As humans we have a material and a spiritual life. Some of us pay all attention to the material, neglecting the spiritual dimension. You can see it in the way we prepare for Christmas. We take more care to decorate our homes more than we do to clean up our souls. We are more concerned with the gifts we give to family and friends than the gift of self that we should make to God. Advent is a time to prepare not only materially but also spiritually for the coming of the Lord.
Finally, Paul tells us how to achieve the ideal life of God’s children to which he calls us. It is not something we achieve by dint of will power or human effort alone. It is something that God Himself accomplishes in us. “May the God of peace himself sanctify you entirely; and may your spirit and soul and body be kept sound and blameless at the coming of our Lord Jesus Christ. The one who calls you is faithful, and he will do this” (1Thess.5:23-24).
The life of holiness to which Paul invites us this Advent is the life of God in us. It is God in us who makes it happen. Our part is mainly to say yes to God, to surrender totally to Him. It is hard for us to live a life of rejoicing always, but the One who calls us to this life is one who always gives us what He commands. He is faithful, and He will do it in our lives.
So what should we do in preparation for Christmas? The Jews asked the same question of John. His answer was: “Repent and reform your lives, and prayerfully wait for the Messiah.”This means that we have to pray from the heart and pray more often. Our Blessed Mother, in her many apparitions, has urgently reminded us of the need for more fervent and more frequent prayer.
Let us remember that the Holy Mass is the most powerful of prayers. We must become a Eucharistic people, receiving the living presence of Jesus in our hearts so that we may be transformed into His image and likeness. We encounter Jesus in all the Sacraments. Regular monthly Confession makes us strong and enables us to receive more grace in the Eucharist.

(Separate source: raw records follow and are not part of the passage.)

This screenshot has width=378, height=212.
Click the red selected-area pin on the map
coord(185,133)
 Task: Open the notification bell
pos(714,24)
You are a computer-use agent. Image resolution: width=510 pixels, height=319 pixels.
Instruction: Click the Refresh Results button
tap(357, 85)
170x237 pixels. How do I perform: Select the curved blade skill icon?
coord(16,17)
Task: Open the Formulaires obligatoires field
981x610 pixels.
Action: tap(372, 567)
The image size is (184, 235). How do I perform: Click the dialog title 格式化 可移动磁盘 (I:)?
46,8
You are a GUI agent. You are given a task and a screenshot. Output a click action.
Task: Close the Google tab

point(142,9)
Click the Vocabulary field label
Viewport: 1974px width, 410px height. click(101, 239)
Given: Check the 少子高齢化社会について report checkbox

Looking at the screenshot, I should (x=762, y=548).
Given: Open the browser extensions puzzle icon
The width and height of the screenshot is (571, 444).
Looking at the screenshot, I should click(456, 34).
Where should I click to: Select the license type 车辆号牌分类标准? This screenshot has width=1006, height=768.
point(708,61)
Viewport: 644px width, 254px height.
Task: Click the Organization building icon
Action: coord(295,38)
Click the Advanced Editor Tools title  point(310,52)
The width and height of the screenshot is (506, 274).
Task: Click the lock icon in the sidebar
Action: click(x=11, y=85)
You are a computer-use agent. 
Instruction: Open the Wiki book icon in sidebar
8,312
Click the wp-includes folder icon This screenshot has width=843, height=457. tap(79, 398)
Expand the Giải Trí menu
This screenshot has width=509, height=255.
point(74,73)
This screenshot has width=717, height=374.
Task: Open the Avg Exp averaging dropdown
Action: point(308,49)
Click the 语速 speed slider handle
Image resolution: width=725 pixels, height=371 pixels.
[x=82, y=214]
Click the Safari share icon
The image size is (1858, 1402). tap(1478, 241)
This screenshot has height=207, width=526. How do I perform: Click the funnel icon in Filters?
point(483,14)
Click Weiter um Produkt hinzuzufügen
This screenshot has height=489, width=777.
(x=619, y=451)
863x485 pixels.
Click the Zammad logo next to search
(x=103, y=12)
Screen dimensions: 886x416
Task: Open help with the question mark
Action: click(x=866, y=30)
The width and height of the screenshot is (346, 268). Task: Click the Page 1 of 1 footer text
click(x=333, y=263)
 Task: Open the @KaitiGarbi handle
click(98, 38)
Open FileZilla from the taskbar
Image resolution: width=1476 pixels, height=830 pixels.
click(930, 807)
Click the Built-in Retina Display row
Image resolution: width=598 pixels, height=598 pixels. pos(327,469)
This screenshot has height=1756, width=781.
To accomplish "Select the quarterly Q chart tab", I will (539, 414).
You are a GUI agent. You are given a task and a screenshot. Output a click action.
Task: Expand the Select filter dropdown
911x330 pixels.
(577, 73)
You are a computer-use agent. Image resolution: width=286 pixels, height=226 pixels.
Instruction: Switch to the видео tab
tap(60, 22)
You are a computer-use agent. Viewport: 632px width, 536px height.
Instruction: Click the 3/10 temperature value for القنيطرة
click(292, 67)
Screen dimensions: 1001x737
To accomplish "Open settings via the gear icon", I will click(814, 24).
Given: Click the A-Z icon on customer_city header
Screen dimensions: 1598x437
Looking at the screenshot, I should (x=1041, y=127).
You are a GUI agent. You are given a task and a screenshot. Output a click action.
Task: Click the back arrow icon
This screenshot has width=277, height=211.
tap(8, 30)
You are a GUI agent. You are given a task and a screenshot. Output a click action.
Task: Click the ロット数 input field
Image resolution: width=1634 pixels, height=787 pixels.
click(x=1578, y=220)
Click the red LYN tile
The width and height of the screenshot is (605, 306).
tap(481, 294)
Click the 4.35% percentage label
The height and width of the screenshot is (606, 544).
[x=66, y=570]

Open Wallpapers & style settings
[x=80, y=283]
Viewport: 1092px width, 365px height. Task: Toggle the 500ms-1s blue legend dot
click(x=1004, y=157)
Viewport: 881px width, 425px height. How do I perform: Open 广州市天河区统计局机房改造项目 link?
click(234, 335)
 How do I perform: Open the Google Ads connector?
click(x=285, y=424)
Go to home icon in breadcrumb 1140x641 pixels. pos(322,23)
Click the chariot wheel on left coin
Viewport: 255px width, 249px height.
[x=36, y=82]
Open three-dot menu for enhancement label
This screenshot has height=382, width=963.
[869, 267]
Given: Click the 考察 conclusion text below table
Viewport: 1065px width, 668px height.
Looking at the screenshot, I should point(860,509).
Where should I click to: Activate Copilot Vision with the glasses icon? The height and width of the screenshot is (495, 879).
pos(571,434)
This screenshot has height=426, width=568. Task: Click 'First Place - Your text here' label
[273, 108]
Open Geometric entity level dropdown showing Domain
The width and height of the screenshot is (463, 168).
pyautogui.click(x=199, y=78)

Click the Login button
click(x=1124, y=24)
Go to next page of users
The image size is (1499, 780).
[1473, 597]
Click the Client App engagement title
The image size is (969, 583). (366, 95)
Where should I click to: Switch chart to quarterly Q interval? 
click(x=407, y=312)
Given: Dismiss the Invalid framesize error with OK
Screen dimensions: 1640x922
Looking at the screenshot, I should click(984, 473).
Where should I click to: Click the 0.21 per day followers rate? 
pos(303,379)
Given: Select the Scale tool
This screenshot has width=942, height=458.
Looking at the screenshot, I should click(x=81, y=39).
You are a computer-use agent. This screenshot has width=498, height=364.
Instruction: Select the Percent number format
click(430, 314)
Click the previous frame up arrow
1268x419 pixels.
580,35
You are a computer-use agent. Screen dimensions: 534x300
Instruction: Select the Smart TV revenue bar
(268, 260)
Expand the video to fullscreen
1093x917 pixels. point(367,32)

After the Baptism of his baby brother in Church one Sunday, little Johnny sobbed all the way home in the back seat of the car. His Dad asked him three times what was wrong. Finally, the boy replied, “That priest said he wanted us brought up in a Christian home, but I want to stay with you guys!” His Dad got the message and they began to go to Church regularly… Needless to say the family had a bit of catching up to do.
As we prepare to celebrate Christmas and the coming of God into our lives we need also to remind ourselves that we have been called to be the means of bringing Jesus into other people’s lives. Amen.